Sur les longues routes du grand Ouest, le temps défile lentement. Il est votre.
Sur les longues routes du grand Ouest, il est possible de prendre ce temps. Il faut le prendre pour comprendre l’ampleur du territoire qui ne représente qu’un état.
L’état du Montana.
Vastes plaines et chaines de montagnes dénuées d’habitants. Peuplées à majorité de grizzlis et de gigantesques élans. L'imagination y trouve son terrain de jeu. Et, quand la peur et l’excitation prennent feu, l'absurdité de l’histoire qu’elles composent devient terrifiante. Dantesque, l’histoire devient vivante.

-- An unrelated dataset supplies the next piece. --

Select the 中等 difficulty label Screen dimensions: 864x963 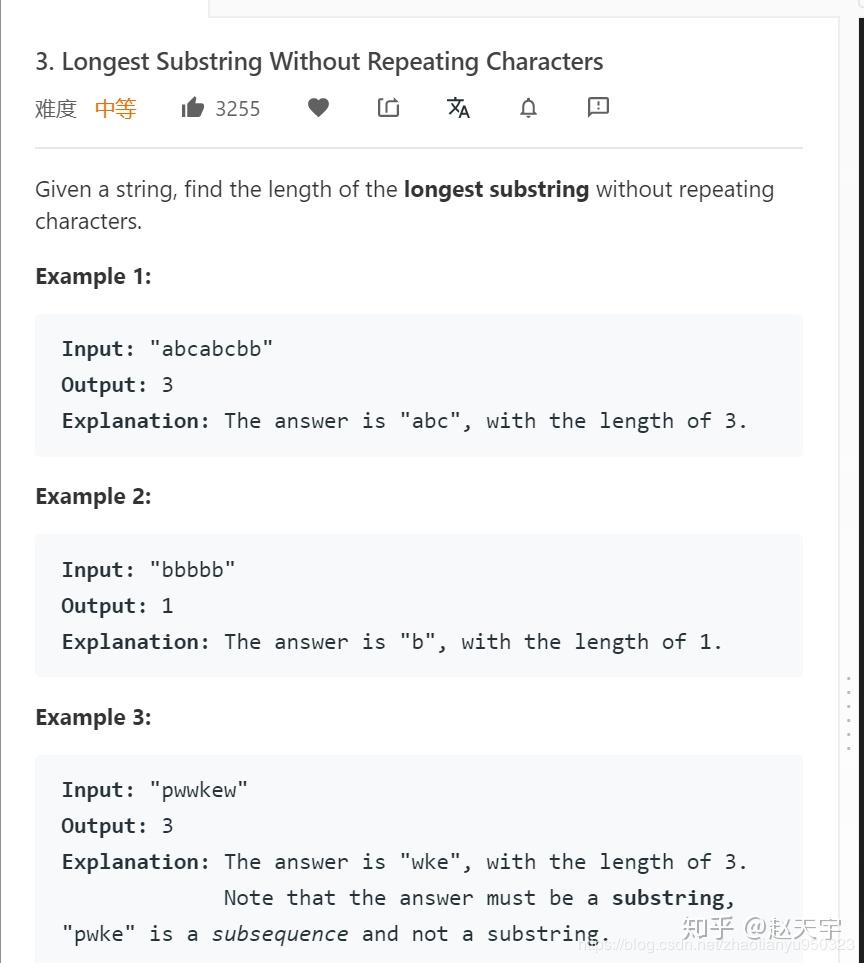pos(115,109)
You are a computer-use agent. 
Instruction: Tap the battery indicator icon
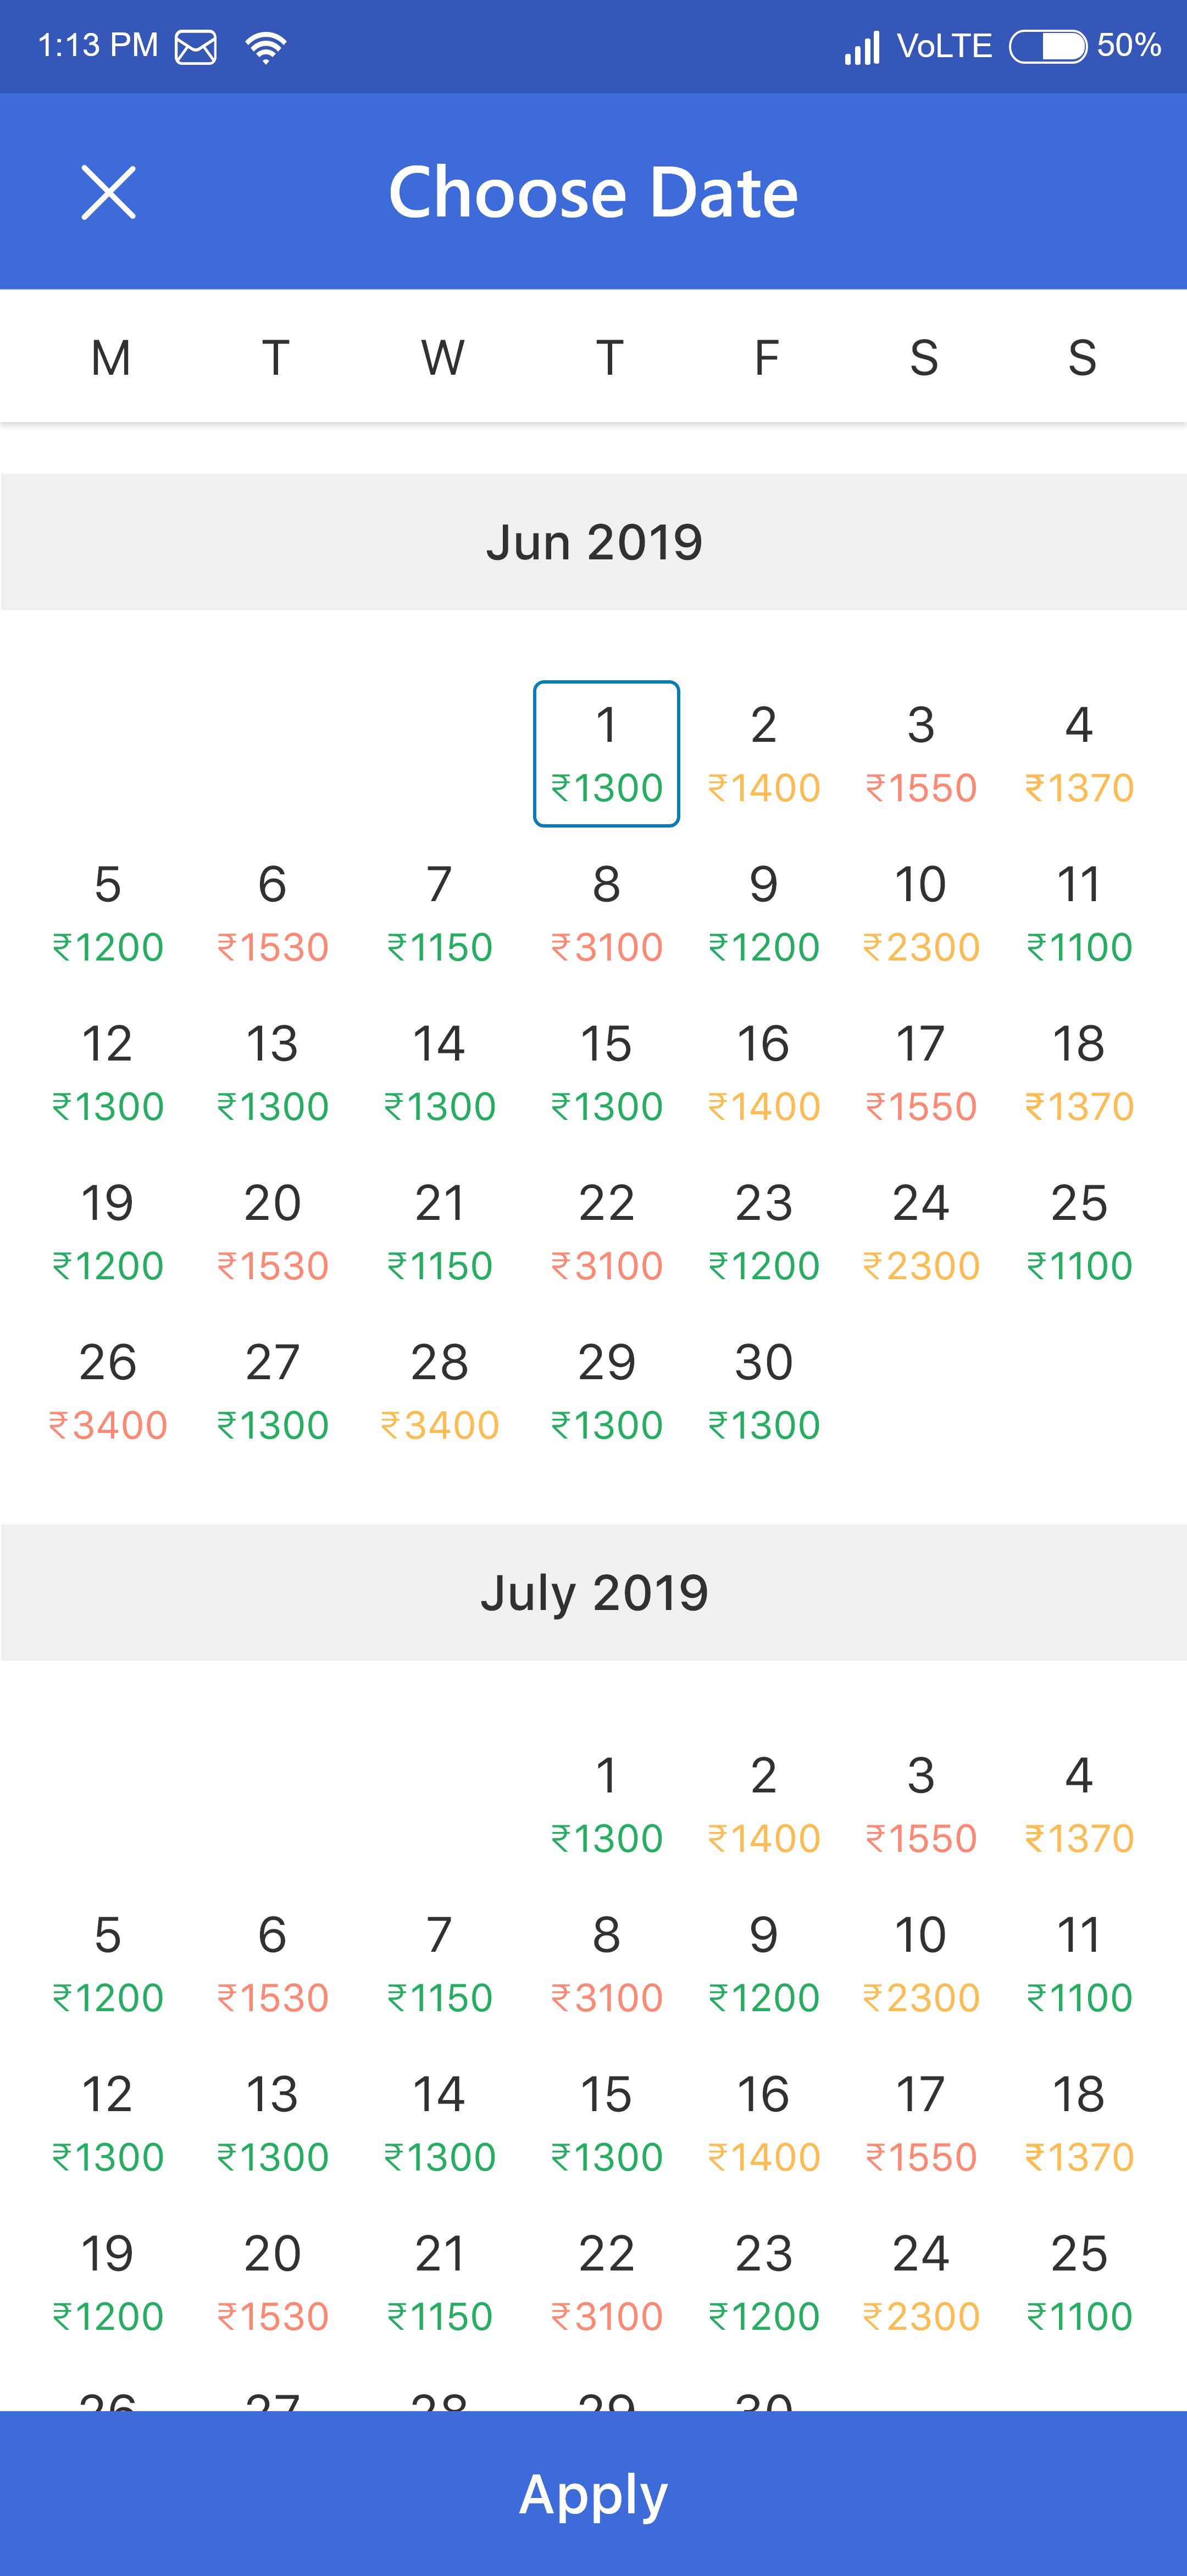point(1047,46)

Sur les longues routes du grand Ouest, les petits villes défilent. Elles se ressemblent et se suivent, immobiles. Repère des criminels en fuite. La horde d’animaux sauvages et les barrières forestières court-circuitent. L’état de la liberté dit-on. L’état des délaissés, de ceux qui vivent dans une autre dimension.
Parallèle à la votre.
Ils ont meublé l’espace avec les meubles des autres. Les murs sont les montagnes, elles sont les fondations de leur tranquillité. La maison n’est qu’un endroit de passage dans toute cette immensité. La plaine est leur salon et la rivière le lit de leur esprit. Esprit, qui plane non loin des sommets, au-dessus de la terre du libre bandit.